If you think you might own something already, check. And if you do, get rid of the extras to free up some space – both physical and digital!

Does this still work?

You would be surprised how often I need to ask myself this question. Sometimes we find devices or appliances that get lost in the shuffle. We buy them once and then we don’t see it for a long time, only for it to turn up later while we’re doing something completely unrelated. It’s unplugged, probably with a layer of dust over it, and it hasn’t seen use in a really long time. 

When you’re checking appliances and devices, don’t just assess if you can use it, or if it’s necessary. Check them to make sure they still work (and still have all of their components!) before keeping them around.

After checking to see if they work, go back to the previous questions and figure out if they’re worth hanging on to. 

Is this safe?

This can be interpreted in several ways: 

  • Is the item I’m looking at safe to have around the house?
  • Is this item stored in a way that is safe for others to grab it without hurting themselves?
  • Is this a fire hazard?

Getting rid of unsafe things might be a no-brainer, but a lot of the time, we can leave unsafe things lying around without thinking about it, or store things in a way that could potentially hurt us and other people.

Think about it: how many people do you know have appliances sitting near the sink? 

Probably at least some of you. 

The same can be said of people storing their dishes in a precarious way (if they’re scatter-brained or have trouble keeping things organized, this can be a problem. Keep appliances away from sinks or other water sources so that you reduce the risk of fire hazards, and if you have a food processor, store the blades separately in a safe place where they’re not likely to topple out of the cabinet upon opening it, or slice someone’s hand open when they try to grab it. 

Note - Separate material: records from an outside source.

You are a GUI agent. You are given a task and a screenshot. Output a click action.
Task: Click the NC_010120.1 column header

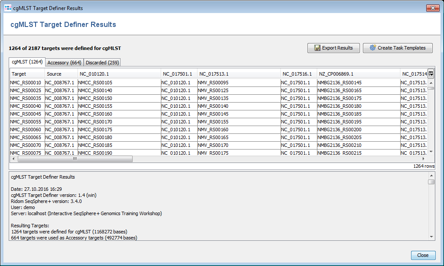pyautogui.click(x=119, y=74)
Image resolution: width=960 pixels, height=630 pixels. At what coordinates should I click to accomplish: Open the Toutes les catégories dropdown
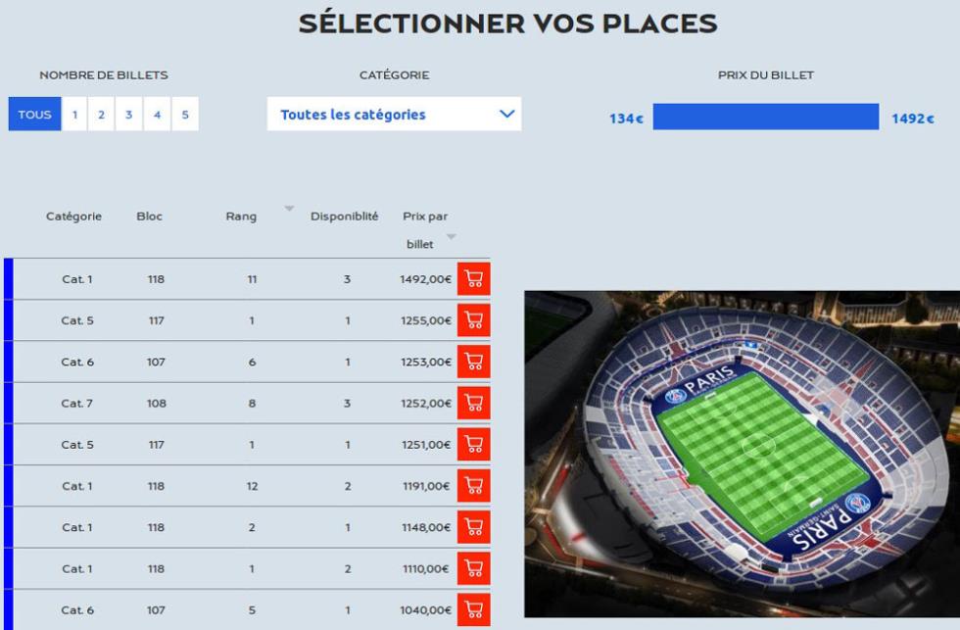tap(394, 114)
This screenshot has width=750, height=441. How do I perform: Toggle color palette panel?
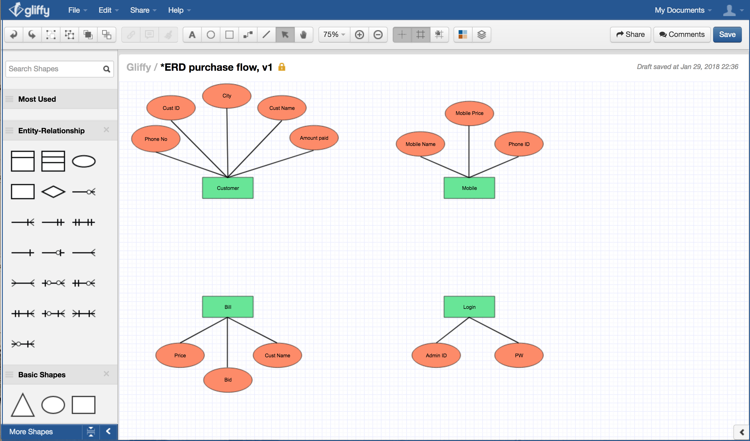coord(463,35)
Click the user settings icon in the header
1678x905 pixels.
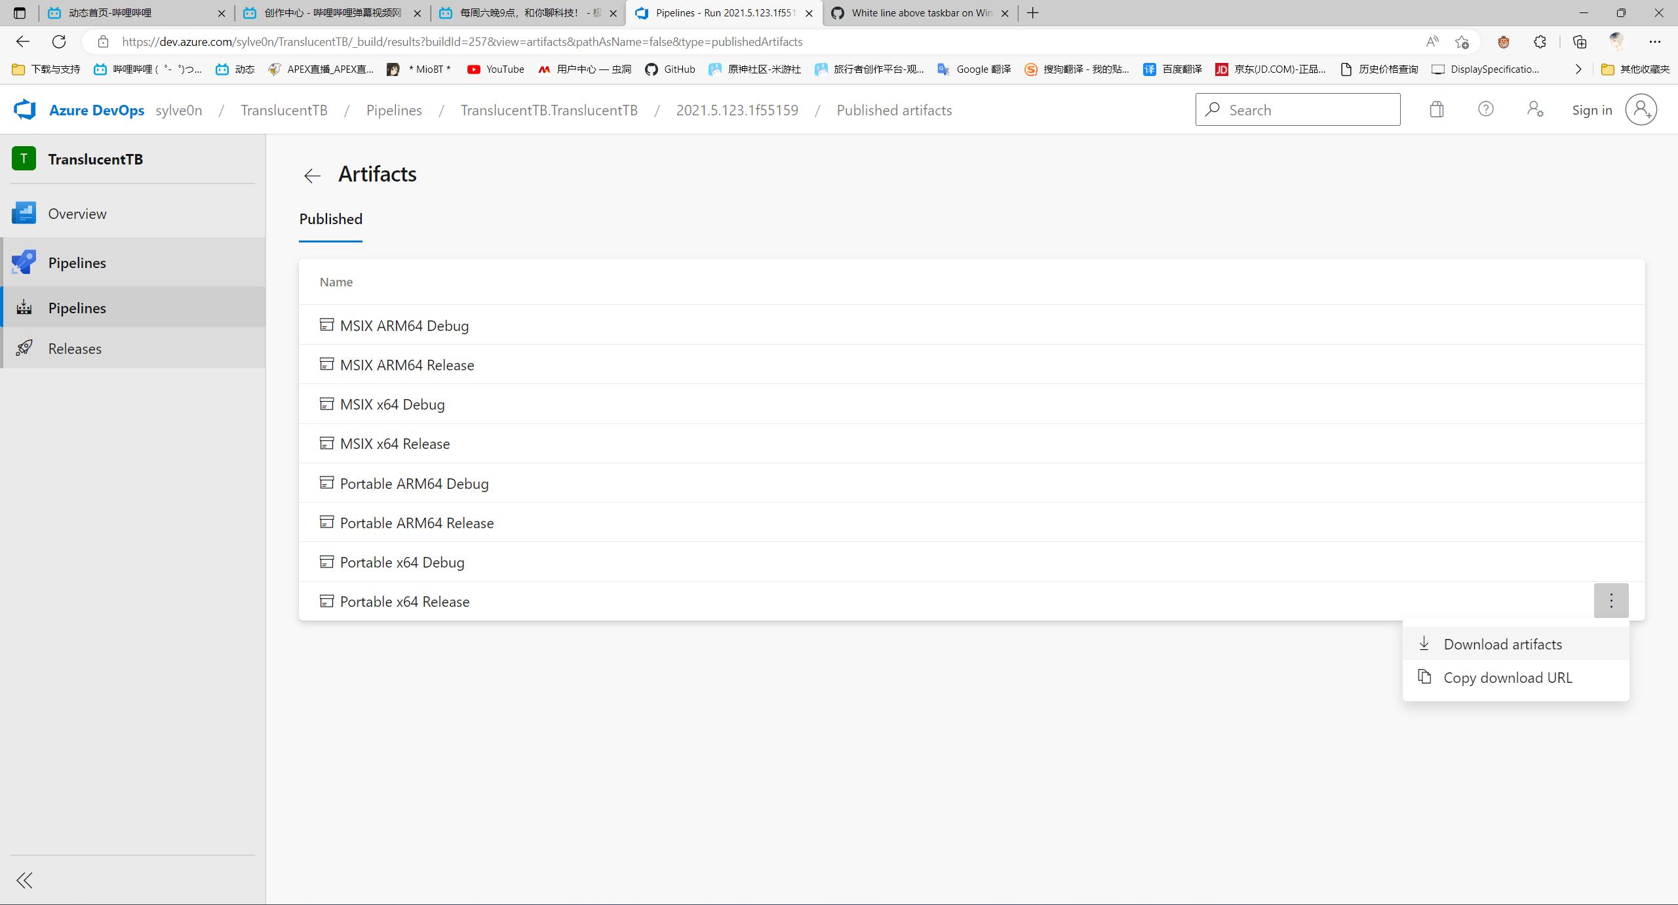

Knowing where and how to store things can make things easier and safer in the long run, which will make all acts of cleaning maintenance much smoother.

In conclusion

Decluttering your house is probably one of the most time-consuming things you will ever do outside of manually doing your taxes. The upside is that if you approach it with these questions in mind and start asking them as you go through every room, and through every extra object, you’ll find that holding onto extra stuff will be a lot harder.

That, and sometimes people get overwhelmed with cleaning, and are unsure what to do. This structure can be helpful, as you go through one object at a time. 

One object becomes two, and two becomes three, and soon you’re going through things until your house is not only clean, but you can sit down and finally get some much-needed rest. Maybe you can go out for one of those eggnog lattes afterwards; I’d say you’ve earned it after all that.